没後18年たっても刊行が続く須賀敦子さんの関連書籍 没後18年たっても刊行が続く須賀敦子さんの関連書籍

 知り合ったころ、須賀はイタリア現代詩の創始者といわれるウンガレッティの詩法についての博士論文を執筆中で、口を開けば「文体」の話をした。翻訳家として出発した人だから、「文体」については人一倍関心が高い。やがて、イタリアの女性作家、ナタリア・ギンズブルグの「ある家族の会話」の翻訳を手掛けたことが、「文体の発見」につながった。

 同書は戦時下のユダヤ人家族を描きベストセラーとなったギンズブルグの自伝的小説。記憶の中にある会話を冗舌に再現することで人物をリアルに浮かび上がらせ、自分自身は極力姿を消し感傷を排した。この本との出合いを、須賀は何度か文章に書いている。

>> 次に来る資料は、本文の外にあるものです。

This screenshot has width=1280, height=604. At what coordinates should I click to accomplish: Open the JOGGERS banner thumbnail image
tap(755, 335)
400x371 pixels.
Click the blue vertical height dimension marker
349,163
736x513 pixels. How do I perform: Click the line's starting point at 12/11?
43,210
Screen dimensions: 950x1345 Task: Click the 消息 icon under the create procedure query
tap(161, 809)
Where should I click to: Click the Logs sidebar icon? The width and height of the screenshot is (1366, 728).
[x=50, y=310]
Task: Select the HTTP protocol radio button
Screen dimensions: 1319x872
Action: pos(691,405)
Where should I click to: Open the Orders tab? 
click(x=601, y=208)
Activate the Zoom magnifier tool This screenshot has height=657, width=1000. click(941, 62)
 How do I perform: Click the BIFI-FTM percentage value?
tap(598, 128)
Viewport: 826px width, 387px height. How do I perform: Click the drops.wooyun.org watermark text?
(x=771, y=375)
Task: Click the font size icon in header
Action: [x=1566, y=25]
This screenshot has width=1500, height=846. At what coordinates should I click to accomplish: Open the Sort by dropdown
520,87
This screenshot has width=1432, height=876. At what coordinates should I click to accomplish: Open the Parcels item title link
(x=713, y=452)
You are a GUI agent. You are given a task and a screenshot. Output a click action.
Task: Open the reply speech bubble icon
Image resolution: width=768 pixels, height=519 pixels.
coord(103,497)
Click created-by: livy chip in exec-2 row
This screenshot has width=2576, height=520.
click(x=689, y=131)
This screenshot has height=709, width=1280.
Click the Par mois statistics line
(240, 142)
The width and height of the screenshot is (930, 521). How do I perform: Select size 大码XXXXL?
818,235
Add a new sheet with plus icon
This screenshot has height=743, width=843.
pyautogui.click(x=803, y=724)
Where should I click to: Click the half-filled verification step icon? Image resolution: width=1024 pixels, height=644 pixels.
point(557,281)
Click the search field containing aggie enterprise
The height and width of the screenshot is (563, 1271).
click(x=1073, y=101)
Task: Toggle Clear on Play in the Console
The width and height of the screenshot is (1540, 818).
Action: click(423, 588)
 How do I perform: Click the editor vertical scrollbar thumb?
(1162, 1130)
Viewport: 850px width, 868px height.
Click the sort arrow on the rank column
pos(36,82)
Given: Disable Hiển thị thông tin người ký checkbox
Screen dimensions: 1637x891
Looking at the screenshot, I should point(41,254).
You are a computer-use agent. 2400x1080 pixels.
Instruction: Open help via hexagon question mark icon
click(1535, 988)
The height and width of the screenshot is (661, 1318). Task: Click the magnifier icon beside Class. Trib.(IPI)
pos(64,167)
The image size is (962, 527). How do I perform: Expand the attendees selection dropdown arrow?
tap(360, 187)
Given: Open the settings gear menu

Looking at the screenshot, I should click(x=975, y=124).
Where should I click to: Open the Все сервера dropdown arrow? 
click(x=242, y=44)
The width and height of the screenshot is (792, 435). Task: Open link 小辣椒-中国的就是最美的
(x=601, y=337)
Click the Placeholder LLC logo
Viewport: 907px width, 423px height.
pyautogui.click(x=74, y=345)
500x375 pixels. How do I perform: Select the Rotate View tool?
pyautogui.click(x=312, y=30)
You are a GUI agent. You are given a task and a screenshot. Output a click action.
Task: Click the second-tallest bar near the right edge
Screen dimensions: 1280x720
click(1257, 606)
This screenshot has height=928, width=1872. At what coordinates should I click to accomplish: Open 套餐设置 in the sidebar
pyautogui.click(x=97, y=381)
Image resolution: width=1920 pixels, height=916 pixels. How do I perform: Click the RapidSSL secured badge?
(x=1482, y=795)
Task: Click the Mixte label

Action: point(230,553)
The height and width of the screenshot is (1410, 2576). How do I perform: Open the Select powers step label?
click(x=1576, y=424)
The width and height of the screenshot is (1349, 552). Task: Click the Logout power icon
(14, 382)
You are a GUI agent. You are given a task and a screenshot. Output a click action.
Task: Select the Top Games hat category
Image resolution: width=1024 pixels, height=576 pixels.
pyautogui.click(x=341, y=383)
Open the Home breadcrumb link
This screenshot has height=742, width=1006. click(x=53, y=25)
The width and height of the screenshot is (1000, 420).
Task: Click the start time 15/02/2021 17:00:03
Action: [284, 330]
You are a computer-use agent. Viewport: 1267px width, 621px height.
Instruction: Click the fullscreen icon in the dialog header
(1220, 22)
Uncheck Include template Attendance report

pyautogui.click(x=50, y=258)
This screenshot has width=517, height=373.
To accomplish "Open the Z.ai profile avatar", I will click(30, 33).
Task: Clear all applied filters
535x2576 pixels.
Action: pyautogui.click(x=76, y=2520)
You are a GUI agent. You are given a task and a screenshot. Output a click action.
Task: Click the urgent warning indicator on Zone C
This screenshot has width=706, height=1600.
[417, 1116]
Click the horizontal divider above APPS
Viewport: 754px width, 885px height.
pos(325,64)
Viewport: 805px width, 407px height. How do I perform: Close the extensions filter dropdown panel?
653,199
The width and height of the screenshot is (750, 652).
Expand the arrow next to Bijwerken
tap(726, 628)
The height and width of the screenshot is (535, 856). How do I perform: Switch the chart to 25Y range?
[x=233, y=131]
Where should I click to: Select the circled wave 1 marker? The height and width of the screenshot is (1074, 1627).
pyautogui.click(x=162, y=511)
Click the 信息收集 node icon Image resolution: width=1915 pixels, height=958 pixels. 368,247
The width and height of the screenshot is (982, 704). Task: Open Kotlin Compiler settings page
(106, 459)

 「自分の言葉を、文体として練り上げたことが、すごいんじゃないかしら。いわば無名の家族のひとりひとりが、小説ぶらないままで、虚構化されている。読んだとき、あ、これは自分が書きたかった小説だ、と思った」(「オリーヴ林のなかの家」)

 「ナタリアは、記憶を文章に変質させるにあたって、手法の秘密のようなものを教えてくれたように思う。この人に出会わなかったら、自分は一生、ものを書かなかったかもしれない」(「ある家族の会話」新装版あとがき)

 筆をとった須賀はのびのびと自分の体験を語り始める。自分の姿は消し、登場する人物をまるでいまそこにいるかのように浮き上がらせる。無名の人物をひとりひとり、小説ぶらいないまま虚構化する。まさに小説のようなエッセー、後に「追憶のエッセー」と特筆された文体を確立し、多くの読者を魅了した。